The sixteenth through eighteenth centuries brought the Ottoman Age, contemporary with Europe’s Renaissance, Early Modern, and Enlightenment periods. With its capital at Istanbul, the Ottoman Empire was a European, Asian, and African power, which at its height reached from southeastern Europe to the Red Sea, and from Morocco to Iraq. It drew from the Persian idea of kingship and from Islamic tradition. By the last quarter of the eighteenth century, the Ottomans faced a new international reality: the balance between the Western and Arab worlds had shifted. As the European nations became economically and militarily stronger, they began to exert their power around the globe.

Hourani identifies the period 1800-1939 as the “Age of European Empires.” The process of Western domination that began in the late 1700s gained momentum during the next century. France conquered Algeria during the 1830s and 40s, the first instance of a European nation securing control of an Arab country. World War I brought the end of the Ottoman Empire, which allied itself with the Central Powers. Europe gained hegemony over the Arab world, except for parts of the Arabian peninsula. During the interwar period a new Islamic intelligentsia evolved, which sought to explain the rise of the Western nations and to suggest how Muslims could adopt some European concepts without compromising their own beliefs.

The last part of Hourani’s work surveys the period from World War II to the mid-1980s. The global conflict of the 1940s loosened the British and French grip on the Middle East. Arab unity then gained strength and peaked at the height of the Cold War, during the 1950s and 60s.

Two developments of the post-World War II years carried enduring consequences, both regionally and internationally. The first was the creation of the nation of Israel, which succeeded British Palestine. Arab-Israeli relations directed Middle Eastern diplomatic and military history for decades.

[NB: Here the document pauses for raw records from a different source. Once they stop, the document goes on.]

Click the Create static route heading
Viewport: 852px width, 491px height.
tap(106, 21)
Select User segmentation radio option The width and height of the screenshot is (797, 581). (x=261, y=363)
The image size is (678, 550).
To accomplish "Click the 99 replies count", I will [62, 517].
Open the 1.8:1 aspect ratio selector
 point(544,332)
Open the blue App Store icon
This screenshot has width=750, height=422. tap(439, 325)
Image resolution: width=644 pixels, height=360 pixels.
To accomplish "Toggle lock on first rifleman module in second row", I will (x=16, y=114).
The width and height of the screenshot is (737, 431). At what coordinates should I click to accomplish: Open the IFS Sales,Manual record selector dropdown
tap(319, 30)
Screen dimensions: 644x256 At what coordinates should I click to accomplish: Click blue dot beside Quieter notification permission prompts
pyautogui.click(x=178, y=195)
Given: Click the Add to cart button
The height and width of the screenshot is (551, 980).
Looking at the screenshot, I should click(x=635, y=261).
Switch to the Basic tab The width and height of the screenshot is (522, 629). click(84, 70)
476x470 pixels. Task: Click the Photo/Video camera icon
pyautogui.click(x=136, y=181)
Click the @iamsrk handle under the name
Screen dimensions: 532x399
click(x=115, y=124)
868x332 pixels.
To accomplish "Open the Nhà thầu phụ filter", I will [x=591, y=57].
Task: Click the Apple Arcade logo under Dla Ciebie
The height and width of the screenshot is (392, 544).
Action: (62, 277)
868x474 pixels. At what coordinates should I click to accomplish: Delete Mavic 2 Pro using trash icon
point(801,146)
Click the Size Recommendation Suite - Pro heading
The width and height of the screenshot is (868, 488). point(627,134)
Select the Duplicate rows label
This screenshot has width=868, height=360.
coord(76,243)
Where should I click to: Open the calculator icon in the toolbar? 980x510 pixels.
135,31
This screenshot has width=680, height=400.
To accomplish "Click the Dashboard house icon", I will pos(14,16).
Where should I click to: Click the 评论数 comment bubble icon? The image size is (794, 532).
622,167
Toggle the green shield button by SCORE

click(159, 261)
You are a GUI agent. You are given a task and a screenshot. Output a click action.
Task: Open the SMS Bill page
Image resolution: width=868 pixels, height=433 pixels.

The second crucial development was the increased exploitation of petroleum, so vital to Western transportation and industry. In Hourani’s accounting: “The oil resources of the Arab and other Middle Eastern countries had now become really important in the world economy, and this was having a deep impact on the societies of the oil-producing countries. By the mid-1960s, the five largest Arab oil-producing countries—Iraq, Kuwait, Saudi Arabia, Libya and Algeria—between them had government revenues of some $2 billions a year” (page 410).

Covering many centuries of the Arab past, this volume is richly detailed. It is also deeply researched,

carefully written, and well illustrated. Hourani’s work is a useful introduction to the history of the Arab world.

Reviewed by Dr Perry D. Jamieson, Senior Historian, Office of Air Force History, Washington, DC.